* _Requirement_:
Please write out the records below again, substituting "Choose" for every "Select" and leaving everything else unchanged.

* _Stored records_:
§ §
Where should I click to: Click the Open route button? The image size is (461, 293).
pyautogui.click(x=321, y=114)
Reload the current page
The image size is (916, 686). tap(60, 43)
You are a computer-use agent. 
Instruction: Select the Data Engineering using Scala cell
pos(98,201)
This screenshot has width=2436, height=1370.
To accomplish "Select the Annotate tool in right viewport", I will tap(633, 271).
§ §
* _Solution below_:
Where should I click to: Click the Open route button? The image size is (461, 293).
pyautogui.click(x=321, y=114)
Reload the current page
The image size is (916, 686). tap(60, 43)
You are a computer-use agent. 
Instruction: Choose the Data Engineering using Scala cell
pos(98,201)
This screenshot has width=2436, height=1370.
To accomplish "Choose the Annotate tool in right viewport", I will tap(633, 271).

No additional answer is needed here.